Kael cruzó la entrada con pasos seguros, acercándose a ella, tan cerca que la temperatura entre ambos parecía elevarse.
—Luna… —su voz era baja, peligrosa—. Nadie más puede acercarse así. Nadie.
Luna sintió cómo su corazón se aceleraba, atrapada entre miedo, deseo y la necesidad de ser protegida. Cada mirada de Kael era un recordatorio de lo que compartían, de lo que nadie más podía tocar.
—Lo entiendo —susurró, inclinando apenas la cabeza, consciente de que incluso fuera de la mansión, Kael la reclamaba con su presencia.

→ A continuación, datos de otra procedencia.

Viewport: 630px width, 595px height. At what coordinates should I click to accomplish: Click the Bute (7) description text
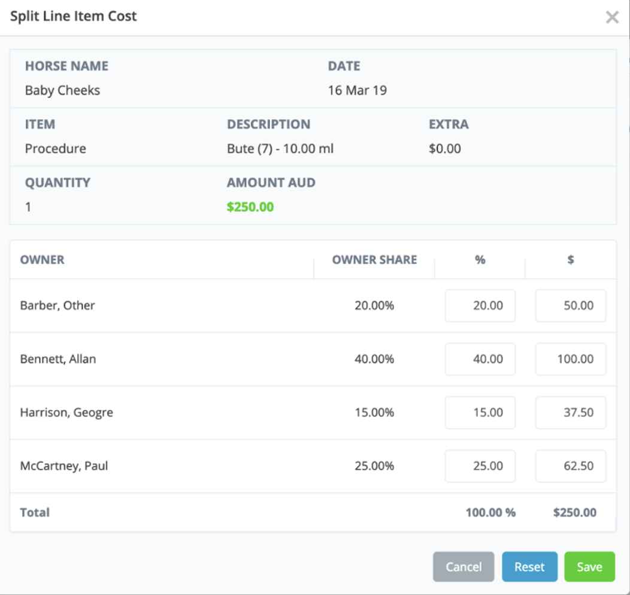[x=280, y=148]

Van Dorne se mantuvo a distancia, comprendiendo sin palabras que esa conexión no era algo que pudiera interponerse. Con una sonrisa educada, retrocedió, dejando que Kael y Luna se quedaran con ese espacio que nadie más podía invadir.

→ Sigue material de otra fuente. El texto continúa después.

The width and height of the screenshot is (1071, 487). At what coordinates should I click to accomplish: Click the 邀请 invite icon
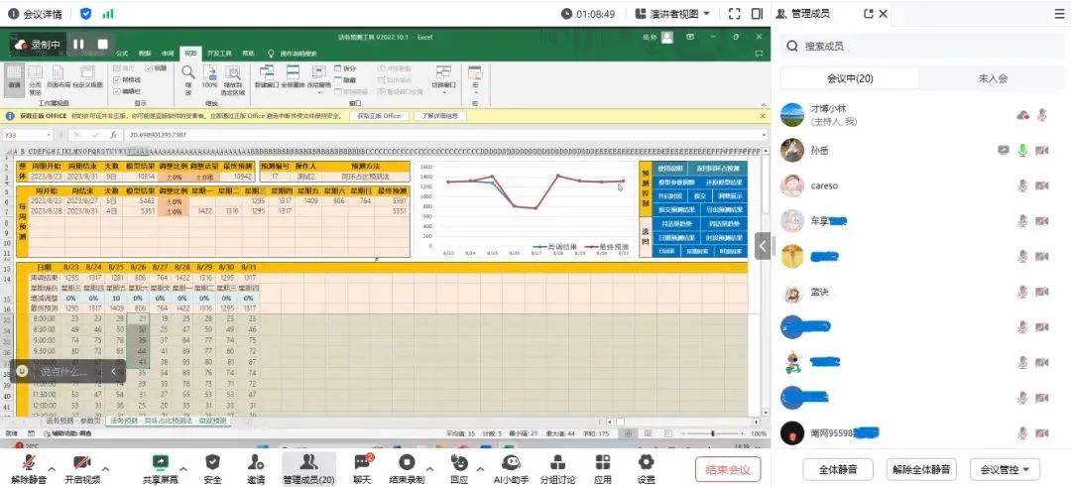click(x=257, y=462)
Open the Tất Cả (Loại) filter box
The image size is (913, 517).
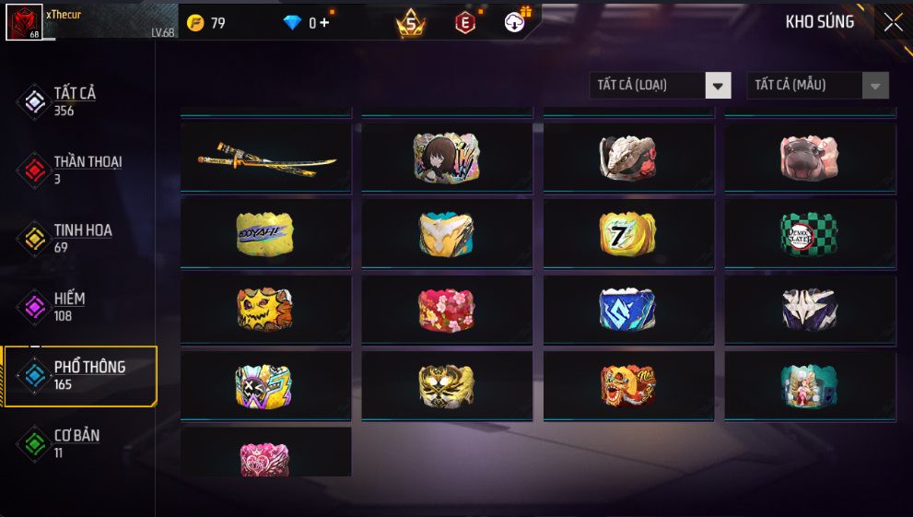click(x=661, y=86)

Kael se inclinó ligeramente hacia ella, apenas rozando con sus labios la frente de Luna, un gesto íntimo y lleno de posesión sin ser vulgar.
—Siempre… siempre estaré aquí —murmuró—. Nadie más. Solo yo.
Luna cerró los ojos, respirando su cercanía, sintiendo el fuego que encendía su interior, un fuego que solo Kael podía controlar y que solo a él pertenecía.
El mundo a su alrededor desapareció. El supermercado, Van Dorne, incluso la luz de la tarde… todo se redujo a la intensidad de esos ojos grises, esa voz baja y peligrosa, y la certeza de que, por más que intentara, nadie más podía ocupar su lugar.
Un instante eterno de control, deseo y protección selló el momento. Y Luna comprendió, con cada fibra de su ser, que no había fuerza en el mundo que pudiera separarla de Kael… ni siquiera los intentos de Van Dorne.